Here we will provide a brief example of how to use DiagnoseHarmonisation within a standard workflow, giving an example of how one would use the python version (which has full functionality) and how one would use the terminal instance of the tool (on csv files).

By far the easiest way to run this code is by using a python script and loading your data in as arrays.

1. Install from Github

In terminal, run:

pip install git+https://github.com/Jake-Turnbull/HarmonisationDiagnostics.git

Or alternatively clone locally: git clone https://github.com/Jake-Turnbull/HarmonisationDiagnostics.git cd HarmonisationDiagnostics pip install -e .

2. Data requirements

The minimum arguments required to run DiagnoseHarmonize are:

data: NumPy array (samples x features)
batch: Vector (array or list) of batch labels (Samples x 1)
Covariates: NumPy array (Samples x covariates)

For additional arguments, please check the DiagnosticReports docs. Note, while covariates aren't inherently required, in order to get an informative result they are recommended. In the case that no covariates are used, the CrossSectionalReport will throw an error. This will be fixed in a later patch but for now please include an intercept (vector of ones) as a placeholder.

3. Generate a Cross-Sectional Diagnostic Report

There are two main functions for the generation of a cross-sectional report, a full one with detailed analysis across multiple different metrics and advanced visualisations and a minimal version, which simply returns additive, multiplicative and a visual representation of overall distributional differences.

Using the full report:

from DiagnoseHarmonisation import DiagnosticReport
    report = DiagnosticReport.CrossSectionalReport(
        data=X,
        batch=batch,
        covariates=covars)

This will produce a detailed HTML file containing a full analysis of batch and covariate effects.

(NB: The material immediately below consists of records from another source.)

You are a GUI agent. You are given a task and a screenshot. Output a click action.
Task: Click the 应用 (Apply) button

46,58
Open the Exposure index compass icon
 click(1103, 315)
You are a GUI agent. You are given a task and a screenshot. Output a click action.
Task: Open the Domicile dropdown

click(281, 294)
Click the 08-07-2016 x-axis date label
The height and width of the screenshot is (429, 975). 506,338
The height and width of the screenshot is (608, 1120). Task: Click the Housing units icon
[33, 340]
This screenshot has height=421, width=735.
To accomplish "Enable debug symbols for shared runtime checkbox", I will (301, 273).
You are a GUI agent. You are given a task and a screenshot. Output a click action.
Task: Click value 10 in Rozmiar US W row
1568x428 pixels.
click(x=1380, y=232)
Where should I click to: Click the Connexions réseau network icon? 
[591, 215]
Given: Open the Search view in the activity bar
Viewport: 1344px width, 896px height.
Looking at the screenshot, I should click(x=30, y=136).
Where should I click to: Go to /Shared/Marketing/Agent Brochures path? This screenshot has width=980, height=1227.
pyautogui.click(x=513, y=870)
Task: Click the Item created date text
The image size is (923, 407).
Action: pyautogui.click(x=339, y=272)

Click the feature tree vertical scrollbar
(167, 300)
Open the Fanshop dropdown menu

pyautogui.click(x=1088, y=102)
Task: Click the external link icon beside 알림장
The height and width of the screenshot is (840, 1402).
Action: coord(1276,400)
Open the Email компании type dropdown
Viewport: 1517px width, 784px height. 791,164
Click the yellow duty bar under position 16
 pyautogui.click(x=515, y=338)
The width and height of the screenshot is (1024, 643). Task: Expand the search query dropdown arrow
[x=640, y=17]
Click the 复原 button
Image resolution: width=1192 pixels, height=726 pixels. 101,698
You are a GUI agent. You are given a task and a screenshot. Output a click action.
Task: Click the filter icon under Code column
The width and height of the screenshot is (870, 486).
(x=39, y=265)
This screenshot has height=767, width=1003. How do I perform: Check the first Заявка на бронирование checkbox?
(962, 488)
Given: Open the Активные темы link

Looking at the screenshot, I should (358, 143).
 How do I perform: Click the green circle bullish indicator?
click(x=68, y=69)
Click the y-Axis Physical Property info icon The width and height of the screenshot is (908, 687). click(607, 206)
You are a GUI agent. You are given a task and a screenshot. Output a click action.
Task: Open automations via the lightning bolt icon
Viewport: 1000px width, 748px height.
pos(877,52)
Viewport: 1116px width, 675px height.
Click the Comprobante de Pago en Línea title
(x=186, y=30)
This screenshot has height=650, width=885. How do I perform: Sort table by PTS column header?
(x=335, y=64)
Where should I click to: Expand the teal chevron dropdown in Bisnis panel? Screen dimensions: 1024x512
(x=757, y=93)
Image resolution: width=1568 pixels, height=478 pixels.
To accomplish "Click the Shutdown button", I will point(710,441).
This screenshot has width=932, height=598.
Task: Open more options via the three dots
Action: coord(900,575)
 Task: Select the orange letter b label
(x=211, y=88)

4. Applying harmonisation methods

Assuming you detect significant batch effects, you would then select a harmonisation method based on which you have observed. For example, if the batch effect is only additive (difference in means) you may simply revert to regression. If the effect is more complex however, you may choose a more advanced method such as CovBat:

from DiagnoseHarmonisation import HarmonisationFunctions

X_new = HarmonisationFunctions.combat(X, 
batch, 
mod,
covbat_mode=True
)

5. Checking harmonisation efficacy

Now that you have your harmonised data, you can simply rerun the tool on the new data to see which metrics show improvement and whether or not batch effects persist in any of them. It is worth saying here that you may not require them to be completely removed depending on your experimental goal. For example, depending on your analysis, a simple mean correction may suffice.